この羊は、何の為にこうしているのだろう?
 次の犠牲がこれなのだろうか。しかし、それならば壇上になければ意味が無い。
 この羊は、一体何をその瞳に映し、何を意味しているのだろう……?
「――どうした?」
 突然、彼の声が聞こえ、僕は一気に現実に引き戻された。
 僕は微笑んで首を振った。何でもない。ただ、視線が刺さるのだ。たとえ、目を逸らしても。
「これは、何の意味が……?」
 僕は、羊を指して言った。指も唇も、何故だか細かく震えていた。それでも、訊かずにはいられなかった。
 彼は僕を見なかった。それどころか、イーゼルからも目を逸らし、呟いた。
「それは、俺。」

   ○●○   ●○●   ○●○

 画材を抱えて家を出て、学校とは反対方向の鉄道に乗った。汽車の中で、言い訳を幾つか考えていたが、途中で止めた。先生方も、僕の無断欠席には慣れた頃だろう。
 行き先は、特に考えていなかった。だが急に、あの「姫水谷」を見てみたくなった。あのラフスケッチは、本当に見事だったから。
 違う。彼の絵がそうさせた。彼の絵に匹敵するには、あのラフスケッチの力を借りねばならない、そんな気がしたから。
 「無賃乗車大歓迎」と言わんばかりの、無防備な無人駅で降りた。そこが、「姫水谷」の最寄の駅なのだ。
 周囲に三階以上の建物など見当たらなかった。

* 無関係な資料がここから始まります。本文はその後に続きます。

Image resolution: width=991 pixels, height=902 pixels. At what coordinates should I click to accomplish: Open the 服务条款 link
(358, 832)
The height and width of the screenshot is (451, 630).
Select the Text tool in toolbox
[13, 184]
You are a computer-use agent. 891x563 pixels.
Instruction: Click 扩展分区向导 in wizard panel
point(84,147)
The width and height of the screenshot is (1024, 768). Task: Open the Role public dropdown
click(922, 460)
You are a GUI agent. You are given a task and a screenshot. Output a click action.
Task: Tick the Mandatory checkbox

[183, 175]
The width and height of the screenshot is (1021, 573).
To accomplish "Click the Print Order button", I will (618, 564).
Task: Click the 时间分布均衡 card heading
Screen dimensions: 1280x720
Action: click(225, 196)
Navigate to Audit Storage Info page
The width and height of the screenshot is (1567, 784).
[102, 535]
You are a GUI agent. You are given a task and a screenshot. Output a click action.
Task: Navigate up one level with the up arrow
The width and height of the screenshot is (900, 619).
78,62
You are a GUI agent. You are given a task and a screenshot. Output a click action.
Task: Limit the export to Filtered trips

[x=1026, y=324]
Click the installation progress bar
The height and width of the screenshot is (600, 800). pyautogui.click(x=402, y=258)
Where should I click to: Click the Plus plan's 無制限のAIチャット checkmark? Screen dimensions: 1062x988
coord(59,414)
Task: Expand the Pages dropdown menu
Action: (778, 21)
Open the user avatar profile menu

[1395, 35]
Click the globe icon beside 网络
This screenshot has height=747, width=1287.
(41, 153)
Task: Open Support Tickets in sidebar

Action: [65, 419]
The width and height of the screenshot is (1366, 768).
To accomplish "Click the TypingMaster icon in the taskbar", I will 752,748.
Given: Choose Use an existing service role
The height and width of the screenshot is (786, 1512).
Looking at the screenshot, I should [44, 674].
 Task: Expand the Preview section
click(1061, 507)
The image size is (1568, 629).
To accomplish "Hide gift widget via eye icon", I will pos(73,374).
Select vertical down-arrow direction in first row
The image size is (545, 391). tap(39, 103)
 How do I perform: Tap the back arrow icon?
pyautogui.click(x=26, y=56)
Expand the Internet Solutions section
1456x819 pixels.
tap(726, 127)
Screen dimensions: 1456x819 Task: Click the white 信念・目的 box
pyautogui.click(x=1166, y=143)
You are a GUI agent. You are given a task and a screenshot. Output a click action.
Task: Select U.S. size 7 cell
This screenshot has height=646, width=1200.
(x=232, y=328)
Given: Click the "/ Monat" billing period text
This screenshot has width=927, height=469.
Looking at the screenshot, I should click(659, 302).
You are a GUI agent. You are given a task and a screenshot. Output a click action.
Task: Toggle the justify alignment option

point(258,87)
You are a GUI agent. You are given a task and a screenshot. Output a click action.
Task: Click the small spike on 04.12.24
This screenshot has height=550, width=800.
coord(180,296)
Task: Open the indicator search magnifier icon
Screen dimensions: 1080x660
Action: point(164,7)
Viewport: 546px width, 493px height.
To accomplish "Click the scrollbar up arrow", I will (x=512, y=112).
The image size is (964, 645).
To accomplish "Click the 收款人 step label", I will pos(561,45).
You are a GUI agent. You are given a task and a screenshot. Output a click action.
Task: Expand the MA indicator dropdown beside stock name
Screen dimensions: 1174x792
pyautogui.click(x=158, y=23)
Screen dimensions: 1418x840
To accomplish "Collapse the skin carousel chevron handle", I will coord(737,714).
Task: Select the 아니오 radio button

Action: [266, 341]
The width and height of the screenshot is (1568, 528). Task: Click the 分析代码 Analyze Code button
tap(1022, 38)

駅から、刈り入れなどとうに終わった田畑が見渡せる。その向こうには、赤と緑と黄色の混じった稜線が幾つも連なっている。そのうちの二つに挟まれて、青味がかった緑色の塊が見えた。あれが、「姫水谷」だろう。

   ○●○   ●○●   ○●○

 むせ返る様な木々の匂いで肺を満たし、ゆっくりと息を吐いた。葉はもう色付き始めたというのに、驚くほど濃い緑の匂いだった。
 見渡すと、そこかしこに幅一m程の、小さな川が流れている。それぞれには名は付いておらず、まとめて姫川と呼んでいるそうだ。この川が「姫水谷」の名の由来だろう。そして、姫川はこの森の東端で合流し、更に東に流れて大河に注ぐという。
 柔らかな苔の絨緞の上を歩き、清らかな水の小川の下を覗き込む。冬眠の備えをし始めたのか、頬を大きく膨らませたリスにも遭遇した。その後も、野うさぎなどの小動物に何度か会った。
 最初は物珍しくて、クロッキーなどもした。だが、これだけ無用心に姿を現すのはおかしい、という事に気付いた。多分、ここにはあまり人が入らないのだろう。
「綺麗なとこなのになぁ……。」
 僕は誰にともなく呟き、素直にため息をついた。
 こんな綺麗なところに、誰も来ないのが不思議でたまらない。
 逆に、あのラフスケッチの描き手、あれだけの画力を持つ人が、ここを選んだのは肯ける。あの絵具箱の主が地図を箱に残したのは、誰かにここを教えたかったのかも知れない。
 しばらく歩き回っていると、枝が混んで壁のようになったところに行き着いた。何となくその向こうを知りたくて、巧く隙間を見つけて通り抜けた。すると、急に開けたところに出た。
 その木立を見るや、僕は慌てて鞄をひっくり返した。
 汚い折り目の付いた紙が数枚と、スケッチブック、クロッキー帳、折りたたみ式の小さなイーゼル、その他諸々。教科書や筆記帳は入れていない。もともと写生に出掛けるつもりだったのだから。
 スケッチブックを開けて、そこに挟んであった紙を取り出した。絵具箱の前の主の、スケッチ。それと風景とを、よくよく見比べる。
 枝の混み具合や、生えている草花は少し違ったが、確かにこの場所だった。
 それと分かると同時に、ちょっとした悪戯心とも敵愾心とも付かない感情が湧いてきた。
 僕は、立ち上がってイーゼルを組み立てた。スケッチブックの白いページを開けて、そこに置く。
 さぁ、はじめようか。
 僕は鉛筆を軽く握り、深呼吸する。……いや、しようとした。
 僕は、肺を満たした甘く強い香りに驚いて、息を止めてしまったのだ。